Session Recap Design

A brief (1-2 sentence) "where did I leave off" summary surfaced when the user returns to an idle session, either on demand (/recap) or after the terminal has been blurred for 5+ minutes.

Overview

When a user /resumes an old session days later, scrolling back through pages of history to remember what they were doing and what came next is a real friction point. Just reloading messages does not solve this UX problem.
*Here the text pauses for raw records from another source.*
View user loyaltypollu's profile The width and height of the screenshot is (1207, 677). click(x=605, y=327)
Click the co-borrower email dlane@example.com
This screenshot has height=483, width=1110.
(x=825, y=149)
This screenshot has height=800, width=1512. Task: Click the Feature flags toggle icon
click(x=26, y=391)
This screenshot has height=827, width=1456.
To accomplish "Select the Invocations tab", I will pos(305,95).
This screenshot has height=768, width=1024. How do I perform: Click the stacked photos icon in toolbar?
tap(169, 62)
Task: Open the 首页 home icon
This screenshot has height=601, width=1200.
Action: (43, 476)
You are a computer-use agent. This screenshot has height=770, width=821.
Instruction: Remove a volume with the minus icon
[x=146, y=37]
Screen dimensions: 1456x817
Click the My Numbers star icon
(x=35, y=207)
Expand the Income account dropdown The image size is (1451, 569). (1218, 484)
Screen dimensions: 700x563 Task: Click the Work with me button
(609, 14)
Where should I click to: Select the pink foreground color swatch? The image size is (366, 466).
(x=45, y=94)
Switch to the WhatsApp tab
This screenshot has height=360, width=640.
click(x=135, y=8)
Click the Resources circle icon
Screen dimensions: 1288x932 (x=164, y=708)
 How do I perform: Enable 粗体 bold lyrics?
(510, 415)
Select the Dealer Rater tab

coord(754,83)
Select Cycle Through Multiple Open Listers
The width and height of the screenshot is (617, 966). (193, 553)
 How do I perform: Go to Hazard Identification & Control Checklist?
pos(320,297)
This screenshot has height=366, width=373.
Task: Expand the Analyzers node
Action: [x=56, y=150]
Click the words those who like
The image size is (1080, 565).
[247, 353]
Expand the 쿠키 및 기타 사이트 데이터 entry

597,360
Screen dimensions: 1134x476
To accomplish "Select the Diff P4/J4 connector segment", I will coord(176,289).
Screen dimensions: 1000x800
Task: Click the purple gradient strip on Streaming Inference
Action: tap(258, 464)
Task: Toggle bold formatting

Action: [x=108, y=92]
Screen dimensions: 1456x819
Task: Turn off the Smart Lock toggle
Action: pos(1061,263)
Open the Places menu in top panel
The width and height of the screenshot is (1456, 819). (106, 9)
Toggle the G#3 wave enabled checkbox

The goal is to proactively surface a brief 1-2 sentence recap when the user returns:

High-level task (what they are doing) → next step (what to do next).
Visually distinct from real assistant replies, so it is never mistaken for new model output.
Best-effort: failures must be silent and never break the main flow.

Triggers

Trigger	Conditions	Implementation
Manual	User runs `/recap`	`recapCommand.ts` calls the same underlying service
Auto	Terminal blurred (DECSET 1004 focus protocol) for ≥ 5 min + focus returns + stream is `Idle`	`useAwaySummary.ts` — 5min blur timer + `useFocus` event listener

Both paths funnel into a single function — generateSessionRecap() — to guarantee identical behavior. The auto-trigger is gated by general.showSessionRecap (default: off — explicit opt-in, so ambient LLM calls are never silently added to a user's bill); the manual command ignores that setting.

Architecture

┌────────────────────────────────────────────────────────────────────────┐
│                          AppContainer.tsx                              │
│   isFocused = useFocus()                                               │
│   isIdle = streamingState === Idle                                     │
│       │                                                                │
│       ├─→ useAwaySummary({enabled, config, isFocused, isIdle,          │
│       │       │             addItem})                                  │
│       │       └─→ 5 min blur timer + idle/dedupe gates                 │
│       │              │                                                 │
│       │              ↓                                                 │
│       └─→ recapCommand (slash) ─→ generateSessionRecap(config, signal) │
│                                          │                             │
│                                          ↓                             │
│                              ┌─────────────────────────┐               │
│                              │ packages/core/services/ │               │
│                              │   sessionRecap.ts       │               │
│                              └─────────────────────────┘               │
│                                          │                             │
│                                          ↓                             │
│                              GeminiClient.generateContent              │
│                              (fastModel + tools:[])                    │
│                                                                        │
│   addItem({type: 'away_recap', text}) ─→ HistoryItemDisplay            │
│       └─ AwayRecapMessage rendered inline like any other history       │
│         item (※ + bold "recap: " + italic content, all dim);           │
│         scrolls naturally with the conversation. Mirrors Claude        │
│         Code's away_summary system message.                            │
└────────────────────────────────────────────────────────────────────────┘

Files

File	Responsibility
`packages/core/src/services/sessionRecap.ts`	One-shot LLM call + history filter + tag extraction
`packages/cli/src/ui/hooks/useAwaySummary.ts`	Auto-trigger React hook
`packages/cli/src/ui/commands/recapCommand.ts`	`/recap` manual entry point
`packages/cli/src/ui/components/messages/StatusMessages.tsx`	`AwayRecapMessage` renderer (`※` + bold `recap:` + italic content, all dim)
`packages/cli/src/ui/types.ts`	`HistoryItemAwayRecap` type
`packages/cli/src/ui/components/HistoryItemDisplay.tsx`	Dispatches `away_recap` history items to the renderer
`packages/cli/src/config/settingsSchema.ts`	`general.showSessionRecap` + `general.sessionRecapAwayThresholdMinutes` settings

Prompt Design

System Prompt

generationConfig.systemInstruction replaces the main agent's system prompt for this single call, so the model behaves only as a recap generator and not as a coding assistant.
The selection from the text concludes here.